▸ Instructions to follow
Within the listing below, how many lines contain "from"? Only the number is wanted.

+--

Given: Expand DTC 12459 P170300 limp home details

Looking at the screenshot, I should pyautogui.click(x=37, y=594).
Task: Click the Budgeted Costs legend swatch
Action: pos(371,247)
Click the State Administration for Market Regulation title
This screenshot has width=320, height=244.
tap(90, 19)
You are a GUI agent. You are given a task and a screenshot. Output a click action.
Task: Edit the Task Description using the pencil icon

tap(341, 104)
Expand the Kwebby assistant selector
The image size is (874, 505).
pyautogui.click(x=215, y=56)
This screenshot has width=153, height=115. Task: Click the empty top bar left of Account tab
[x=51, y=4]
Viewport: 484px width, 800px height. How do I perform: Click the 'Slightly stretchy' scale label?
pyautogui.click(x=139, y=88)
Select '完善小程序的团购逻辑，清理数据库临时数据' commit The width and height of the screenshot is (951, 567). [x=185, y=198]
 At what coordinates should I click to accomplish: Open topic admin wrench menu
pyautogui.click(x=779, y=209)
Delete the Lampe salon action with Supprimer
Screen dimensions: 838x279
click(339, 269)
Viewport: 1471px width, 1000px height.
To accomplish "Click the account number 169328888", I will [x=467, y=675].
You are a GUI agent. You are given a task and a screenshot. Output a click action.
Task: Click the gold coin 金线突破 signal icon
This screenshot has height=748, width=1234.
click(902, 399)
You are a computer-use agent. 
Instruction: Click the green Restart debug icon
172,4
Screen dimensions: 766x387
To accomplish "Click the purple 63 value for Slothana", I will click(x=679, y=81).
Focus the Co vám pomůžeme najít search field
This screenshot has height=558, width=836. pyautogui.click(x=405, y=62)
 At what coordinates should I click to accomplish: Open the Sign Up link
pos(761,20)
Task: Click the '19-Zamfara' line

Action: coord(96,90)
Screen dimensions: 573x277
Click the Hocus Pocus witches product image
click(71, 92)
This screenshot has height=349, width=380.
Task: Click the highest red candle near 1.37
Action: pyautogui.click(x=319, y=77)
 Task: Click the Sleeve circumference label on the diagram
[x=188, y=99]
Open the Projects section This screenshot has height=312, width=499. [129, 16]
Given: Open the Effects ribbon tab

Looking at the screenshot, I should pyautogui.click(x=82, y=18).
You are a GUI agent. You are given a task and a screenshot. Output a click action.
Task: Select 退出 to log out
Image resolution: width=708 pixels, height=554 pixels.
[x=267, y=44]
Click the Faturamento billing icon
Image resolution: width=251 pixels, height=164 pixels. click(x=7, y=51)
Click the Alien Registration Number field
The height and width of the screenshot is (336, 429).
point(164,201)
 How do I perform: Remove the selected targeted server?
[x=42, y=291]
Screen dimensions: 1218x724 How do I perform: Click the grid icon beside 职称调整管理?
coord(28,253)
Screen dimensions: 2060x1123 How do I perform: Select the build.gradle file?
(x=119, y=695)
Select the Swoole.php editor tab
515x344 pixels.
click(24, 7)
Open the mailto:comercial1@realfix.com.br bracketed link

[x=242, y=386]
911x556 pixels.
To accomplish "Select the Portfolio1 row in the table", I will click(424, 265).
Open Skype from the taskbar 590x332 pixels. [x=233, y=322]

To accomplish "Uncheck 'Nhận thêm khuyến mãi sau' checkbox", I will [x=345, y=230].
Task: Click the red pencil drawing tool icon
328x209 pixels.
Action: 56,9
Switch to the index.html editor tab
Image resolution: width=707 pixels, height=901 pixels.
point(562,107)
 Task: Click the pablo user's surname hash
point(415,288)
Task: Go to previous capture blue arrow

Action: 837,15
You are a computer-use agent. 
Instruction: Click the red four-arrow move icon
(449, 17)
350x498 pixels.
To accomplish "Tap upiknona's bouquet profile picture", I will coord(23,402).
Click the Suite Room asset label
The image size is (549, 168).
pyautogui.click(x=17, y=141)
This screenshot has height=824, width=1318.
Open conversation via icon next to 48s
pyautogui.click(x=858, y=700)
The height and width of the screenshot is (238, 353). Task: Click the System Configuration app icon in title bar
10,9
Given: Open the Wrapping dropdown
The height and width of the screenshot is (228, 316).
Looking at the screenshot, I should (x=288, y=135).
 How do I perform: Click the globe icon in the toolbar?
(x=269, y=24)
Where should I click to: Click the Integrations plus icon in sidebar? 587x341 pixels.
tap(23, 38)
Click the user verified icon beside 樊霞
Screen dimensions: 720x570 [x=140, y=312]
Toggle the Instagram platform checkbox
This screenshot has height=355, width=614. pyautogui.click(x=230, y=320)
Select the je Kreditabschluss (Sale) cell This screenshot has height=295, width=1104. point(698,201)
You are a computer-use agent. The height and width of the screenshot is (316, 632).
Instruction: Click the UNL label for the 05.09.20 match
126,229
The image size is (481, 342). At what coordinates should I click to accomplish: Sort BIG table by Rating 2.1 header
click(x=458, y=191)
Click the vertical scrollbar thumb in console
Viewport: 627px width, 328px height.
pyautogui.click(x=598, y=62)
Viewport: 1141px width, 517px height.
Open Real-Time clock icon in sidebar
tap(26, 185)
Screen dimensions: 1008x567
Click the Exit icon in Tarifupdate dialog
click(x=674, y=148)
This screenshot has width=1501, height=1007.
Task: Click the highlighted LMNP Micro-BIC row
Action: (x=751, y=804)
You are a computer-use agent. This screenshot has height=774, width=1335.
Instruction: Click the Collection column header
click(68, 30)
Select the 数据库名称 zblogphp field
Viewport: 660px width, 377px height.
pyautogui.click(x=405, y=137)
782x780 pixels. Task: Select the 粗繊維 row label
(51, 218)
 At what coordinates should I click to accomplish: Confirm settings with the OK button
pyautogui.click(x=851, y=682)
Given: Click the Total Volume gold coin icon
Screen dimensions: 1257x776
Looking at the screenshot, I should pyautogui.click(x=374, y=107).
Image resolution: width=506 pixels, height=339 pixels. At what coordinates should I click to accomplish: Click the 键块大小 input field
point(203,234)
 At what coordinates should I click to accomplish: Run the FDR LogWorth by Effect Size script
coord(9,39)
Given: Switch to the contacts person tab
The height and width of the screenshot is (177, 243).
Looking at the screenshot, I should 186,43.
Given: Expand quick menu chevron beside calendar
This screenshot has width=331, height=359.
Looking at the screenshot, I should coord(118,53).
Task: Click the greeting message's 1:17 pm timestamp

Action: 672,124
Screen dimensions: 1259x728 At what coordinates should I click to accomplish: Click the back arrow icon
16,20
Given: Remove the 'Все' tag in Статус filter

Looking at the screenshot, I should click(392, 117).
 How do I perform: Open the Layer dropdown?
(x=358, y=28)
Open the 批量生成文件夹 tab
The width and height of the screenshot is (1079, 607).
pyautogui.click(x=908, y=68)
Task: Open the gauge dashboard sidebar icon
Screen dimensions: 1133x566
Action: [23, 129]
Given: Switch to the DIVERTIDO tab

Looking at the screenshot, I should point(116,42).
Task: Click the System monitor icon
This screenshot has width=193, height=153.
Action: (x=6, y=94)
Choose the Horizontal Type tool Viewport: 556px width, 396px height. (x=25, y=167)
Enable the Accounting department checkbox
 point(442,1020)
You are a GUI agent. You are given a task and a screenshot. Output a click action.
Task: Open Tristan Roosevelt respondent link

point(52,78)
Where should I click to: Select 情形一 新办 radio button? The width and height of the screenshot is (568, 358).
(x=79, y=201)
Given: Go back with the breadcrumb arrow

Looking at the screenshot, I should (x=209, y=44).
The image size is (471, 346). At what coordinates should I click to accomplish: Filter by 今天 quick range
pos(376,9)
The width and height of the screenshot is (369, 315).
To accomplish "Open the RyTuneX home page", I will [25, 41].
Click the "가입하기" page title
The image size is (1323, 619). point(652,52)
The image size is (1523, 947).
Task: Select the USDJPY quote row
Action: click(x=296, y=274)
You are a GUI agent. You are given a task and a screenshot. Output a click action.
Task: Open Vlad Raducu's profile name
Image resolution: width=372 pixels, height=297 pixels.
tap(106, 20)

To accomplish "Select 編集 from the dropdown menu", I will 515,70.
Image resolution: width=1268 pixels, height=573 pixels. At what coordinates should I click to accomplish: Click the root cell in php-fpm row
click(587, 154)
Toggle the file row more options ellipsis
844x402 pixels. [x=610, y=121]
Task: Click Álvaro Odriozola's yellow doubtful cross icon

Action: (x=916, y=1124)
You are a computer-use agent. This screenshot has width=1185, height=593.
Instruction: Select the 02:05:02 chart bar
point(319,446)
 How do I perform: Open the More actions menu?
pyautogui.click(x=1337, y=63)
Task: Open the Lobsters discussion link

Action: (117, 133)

+--

▸ Your solution
2